Schwerin (dpa) - Helmut Holter (58) ist das Aushängeschild der Linken in Mecklenburg-Vorpommern. In den 90er Jahren hatte er als Landesparteichef die damalige PDS gegen erhebliche, auch interne Widerstände regierungsfähig gemacht und 1998 in die bundesweit erste rot-rote Landesregierung geführt.

Dort war er acht Jahre lang Arbeitsminister und bis 2002 auch Vize-Regierungschef. Nach der Landtagswahl 2006 und dem Ende der Links-Koalition wurde er wieder Mitglied der Landtagsfraktion. Deren Leitung übernahm er 2009, allerdings fiel seine Wahl äußerst knapp aus. Holter macht keinen Hehl daraus, dass er der Oppositionsrolle überdrüssig ist und mit seiner Partei zurück an die Macht will. «Gestalten kann man nur von der Regierungsbank aus», so seine Erfahrung.

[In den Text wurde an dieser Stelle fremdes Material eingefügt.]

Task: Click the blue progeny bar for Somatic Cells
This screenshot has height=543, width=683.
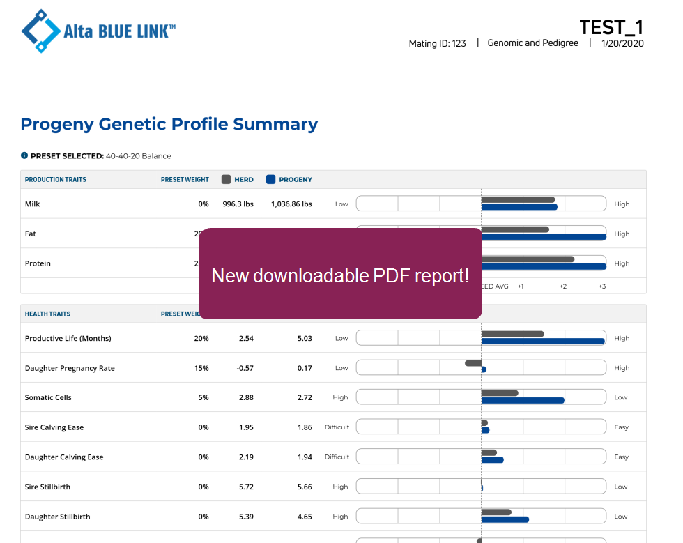Action: (x=522, y=401)
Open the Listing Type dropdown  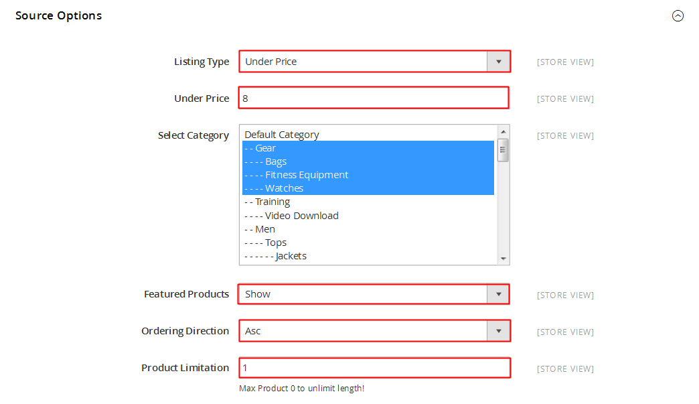click(x=374, y=62)
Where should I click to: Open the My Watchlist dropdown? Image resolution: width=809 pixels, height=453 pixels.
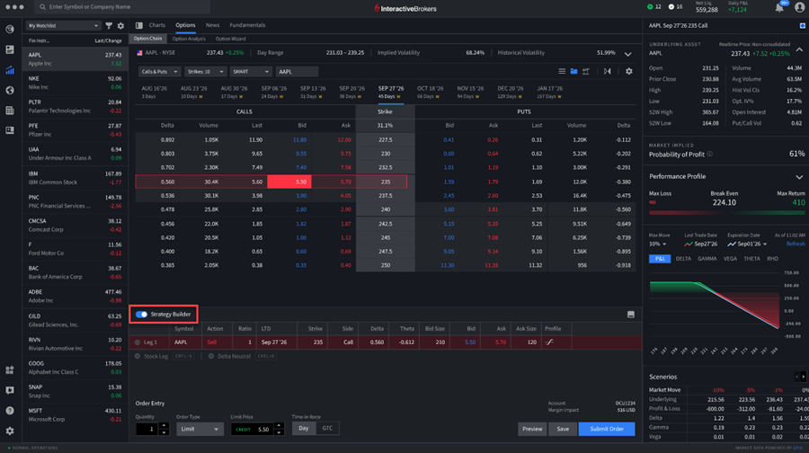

Für seinen Kurs hat Holter in den eigenen Reihen inzwischen breiten Rückhalt. Vielen seiner Genossen war der in Moskau geschulte ehemalige Mitarbeiter der SED-Bezirksleitung Neubrandenburg 1998 zu forsch auf eine Regierungsbeteiligung losmarschiert. Doch dieser Flügel hat an Einfluss eingebüßt. Auch die Kritik, die Holter einstecken musste, als er in einem Interview das einstige SED-Regime mit «Terror, Mord, Repression» in Zusammenhang brachte, ist weitgehend verstummt. Holter gilt als politischer Pragmatiker und damit potenzieller Partner für die SPD, mit der er einen «Politikwechsel» im Nordosten anstrebt. Zu radikalen Forderungen, die immer wieder aus den Reihen der Bundespartei kommen, hält er bewusst Distanz.

Der studierte Betonbauingenieur stammt aus Ludwigslust. Er ist mit einer Armenierin verheiratet und hat zwei erwachsene Kinder.